Steuergeld für Benko
Von Gudrun Giese
Was nicht passt, wird passend gemacht. So lässt sich zusammenfassen, warum die angeschlagene Warenhauskette »Galeria Karstadt-Kaufhof« (GKK) immer wieder neue Staatshilfen während der Coronapandemie kassiert, obwohl sie vermutlich nicht die Voraussetzungen dafür erfüllt. Die Süddeutsche Zeitung (SZ) berichtete am Montag über eine mögliche Fehlbewertung des Warenhauskonzerns des Immobilienmilliardärs René Benko. Das Unternehmen wurde im vergangenen Jahr in einem Insolvenzverfahren auf Kosten Tausender Beschäftigter »gesundschrumpft« und konnte in diesem Januar ein nahezu eine halbe Milliarde Euro umfassendes staatliches Nachrangdarlehen in Anspruch nehmen.
Laut Pressebericht sei es möglicherweise bereits problematisch gewesen, GKK im vergangenen Jahr ab 1. April ein Schutzschirmverfahren zu genehmigen, das im Juli 2020 in ein Insolvenzverfahren in Eigenverwaltung überführt wurde. Nach den Vorgaben des Wirtschaftsstabilisierungsfonds (WSF), der sich unter dem Vorsitz der Bundesministerien für Finanzen sowie Wirtschaft befindet, dürfen nur Unternehmen staatliche Beihilfen erhalten, die wegen der Coronapandemie in wirtschaftliche Schwierigkeiten geraten sind. Stichtag war der 31. Dezember 2019. Doch bei GKK gab es vermutlich schon vor diesem Stichtag eine erhebliche wirtschaftliche Schieflage. Vor der endgültigen Fusion von Karstadt und Galeria Kaufhof hatte dpa im Dezember 2019 geschrieben, dass das Unternehmen tief in den Miesen stecke. Allein bei Karstadt habe sich der Fehlbetrag für 2019 nach Angaben des damaligen Chefs Stephan Fanderl auf 78 Millionen Euro summiert. Und bei Galeria Kaufhof seien innerhalb von vier Jahren rund 600 Millionen Euro Verluste aufgelaufen, sagte Fanderl damals gegenüber dem Handelsblatt.
Nach diesen Zahlen wäre der Warenhauskonzern vor dem 31. Dezember 2019 ein »Unternehmen in Schwierigkeiten« gewesen und damit nach den Kriterien des WSF nicht förderungswürdig.
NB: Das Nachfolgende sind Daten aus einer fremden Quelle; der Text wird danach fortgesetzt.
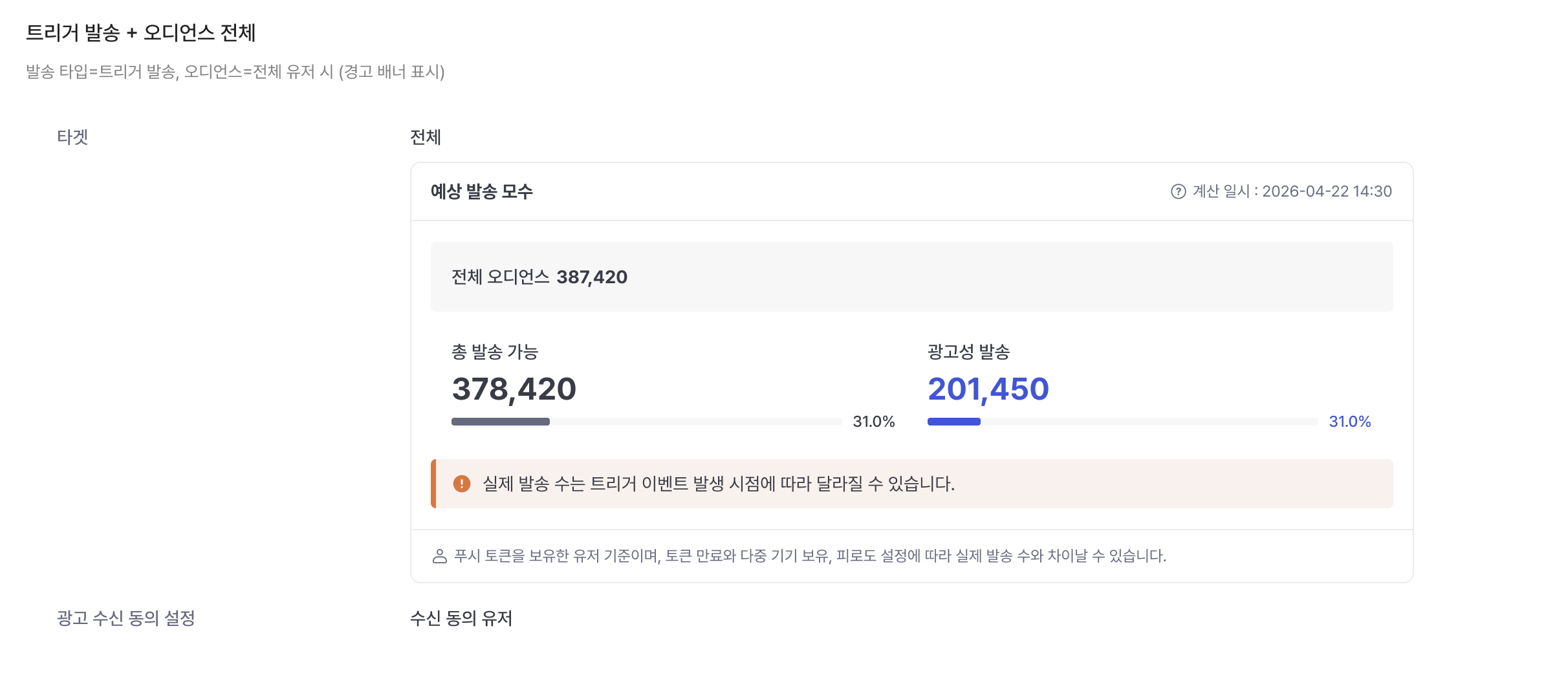Click the help question-mark icon beside 계산 일시

[x=1178, y=191]
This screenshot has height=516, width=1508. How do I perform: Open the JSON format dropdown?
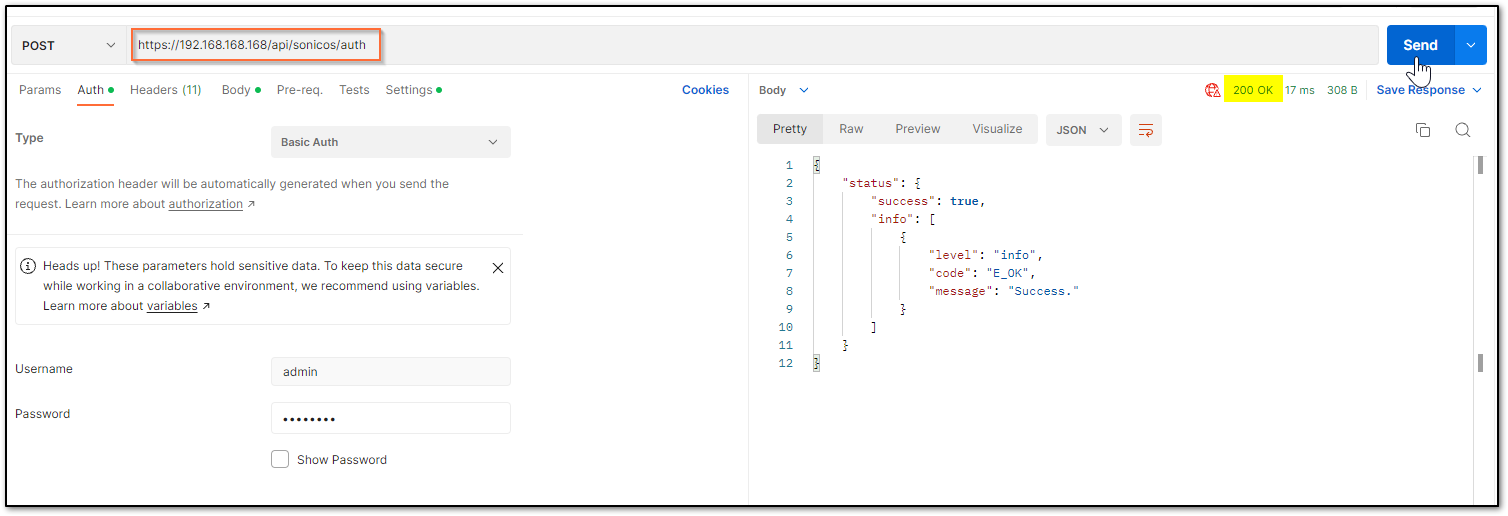point(1083,130)
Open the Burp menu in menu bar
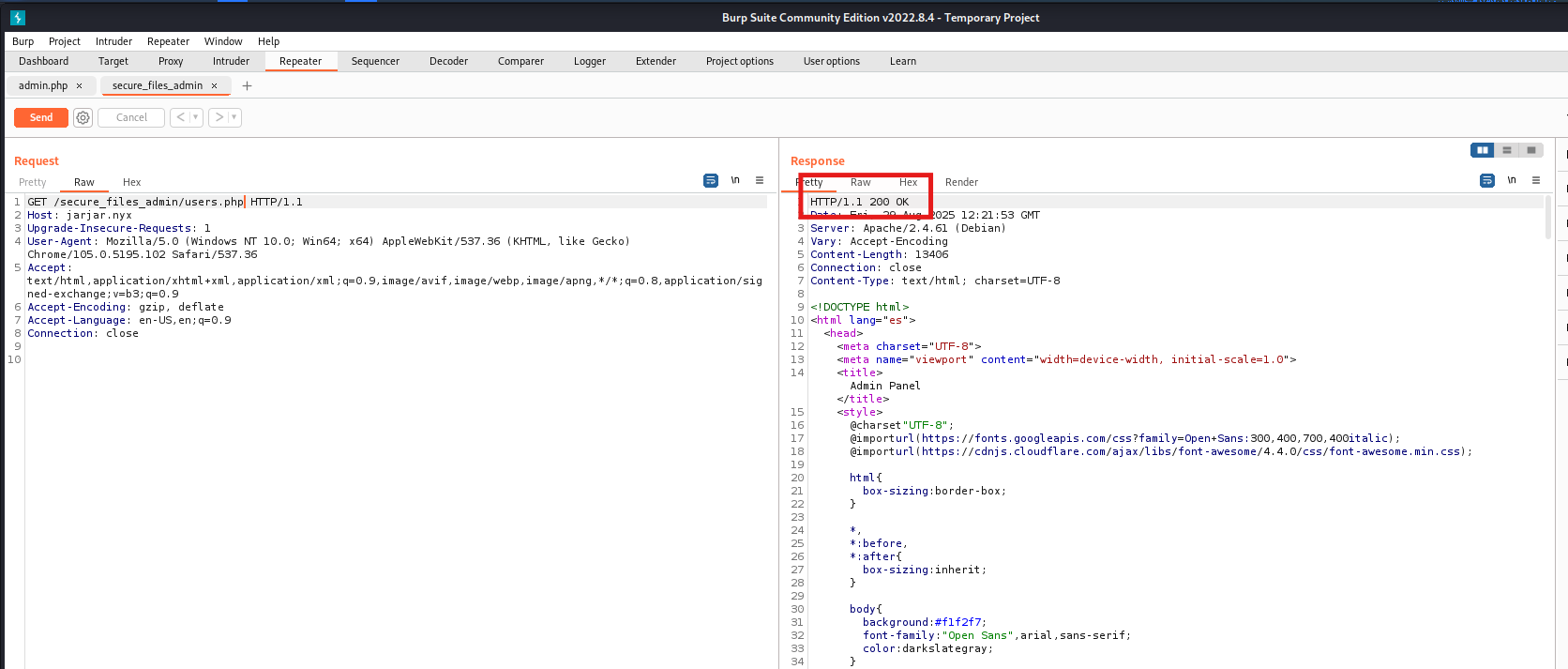The image size is (1568, 669). tap(23, 41)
Das Bundeswirtschaftsministerium beantwortete eine entsprechende Anfrage der SZ mit dem Hinweis, dass nicht allein der Stichtag für eine Beihilfengewährung maßgeblich sei, sondern der »gesamte nachfolgende Zeitraum«. Wer nach dem 31. Dezember 2019 kein »Unternehmen in Schwierigkeiten« gewesen sei, könne Hilfen erhalten. Nur intensivierten sich die wirtschaftlichen Schwierigkeiten für GKK mit dem ersten Shutdown im März 2020 sehr schnell. Deshalb beantragte das Unternehmen ja auch das Schutzschirmverfahren zum 1. April, was ein weitreichendes Abwälzen von Schulden und finanziellen Lasten ermöglichte. Tatsächlich verzichteten Gläubiger wie Warenhausvermieter und Kommunen nach dem später genehmigten Insolvenzplan auf insgesamt 2,2 Milliarden Euro. Bundesweit 35 Filialen wurden geschlossen, rund 2.500 Stellen gingen verloren. Die Gläubiger sollten in zwei Tranchen je 100 Millionen Euro erhalten – weniger als fünf Prozent der erlassenen Summe, und das auch erst 2021.
GKK stand nach der Entschuldung und dem radikalen Schrumpfkurs für kurze Zeit wirtschaftlich gut da. Die Frage der SZ, ob das Bundeswirtschaftsministerium diesen Zeitpunkt herangezogen habe, um festzustellen, ob das Warenhausunternehmen Hilfen nach den Beihilferegelungen des WSF beziehen könne, bestätigte das Haus von Minister Peter Altmaier (CDU): Die Prüfung habe zum 1. Oktober 2020 stattgefunden. »Also zu einem kurzen glücklichen Moment kurz nach Aufhebung des Insolvenzverfahrens, aber auch kurz vor einem zweiten langen Shutdown« heißt es im Zeitungsbericht. Und der Autor stellt die berechtigte Frage, warum GKK-Eigentümer Benko, dem auch die milliardenschwere Signa-Holding gehört, nicht selbst 460 Millionen Euro für das Unternehmen aufbringe, da er doch nach eigener Erklärung an das »Geschäftsmodell Kaufhaus« glaube. Eine Antwort darauf steht allerdings aus.